Work to be completed
Please copy, exactly as they appear below, the lines from the one containing "Domu mom (604, 36)" through the one containing "About our website (271, 2510)".

Data provided
========

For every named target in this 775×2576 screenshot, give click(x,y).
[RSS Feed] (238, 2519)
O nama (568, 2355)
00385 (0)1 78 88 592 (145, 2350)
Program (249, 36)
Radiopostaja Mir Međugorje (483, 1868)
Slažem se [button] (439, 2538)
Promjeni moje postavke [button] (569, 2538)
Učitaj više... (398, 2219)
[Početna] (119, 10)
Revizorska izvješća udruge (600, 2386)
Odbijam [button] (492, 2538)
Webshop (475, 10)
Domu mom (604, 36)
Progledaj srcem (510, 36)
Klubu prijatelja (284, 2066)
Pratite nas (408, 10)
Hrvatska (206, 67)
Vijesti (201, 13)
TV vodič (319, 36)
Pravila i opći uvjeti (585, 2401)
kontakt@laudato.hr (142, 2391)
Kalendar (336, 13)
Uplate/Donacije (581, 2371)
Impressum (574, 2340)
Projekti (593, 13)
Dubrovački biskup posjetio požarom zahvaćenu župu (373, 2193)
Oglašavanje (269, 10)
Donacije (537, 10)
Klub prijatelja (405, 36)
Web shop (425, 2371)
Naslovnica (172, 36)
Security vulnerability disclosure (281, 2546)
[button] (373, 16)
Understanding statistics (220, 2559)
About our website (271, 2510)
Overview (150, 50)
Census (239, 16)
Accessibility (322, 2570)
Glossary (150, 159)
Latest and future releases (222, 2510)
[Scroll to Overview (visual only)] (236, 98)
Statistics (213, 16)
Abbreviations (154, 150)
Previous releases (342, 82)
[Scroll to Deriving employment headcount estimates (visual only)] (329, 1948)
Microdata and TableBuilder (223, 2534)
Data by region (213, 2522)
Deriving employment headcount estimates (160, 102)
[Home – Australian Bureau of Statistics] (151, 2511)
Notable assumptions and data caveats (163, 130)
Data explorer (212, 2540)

========

Output
Domu mom (604, 36)
Progledaj srcem (510, 36)
Klubu prijatelja (284, 2066)
Pratite nas (408, 10)
Hrvatska (206, 67)
Vijesti (201, 13)
TV vodič (319, 36)
Pravila i opći uvjeti (585, 2401)
kontakt@laudato.hr (142, 2391)
Kalendar (336, 13)
Uplate/Donacije (581, 2371)
Impressum (574, 2340)
Projekti (593, 13)
Dubrovački biskup posjetio požarom zahvaćenu župu (373, 2193)
Oglašavanje (269, 10)
Donacije (537, 10)
Klub prijatelja (405, 36)
Web shop (425, 2371)
Naslovnica (172, 36)
Security vulnerability disclosure (281, 2546)
[button] (373, 16)
Understanding statistics (220, 2559)
About our website (271, 2510)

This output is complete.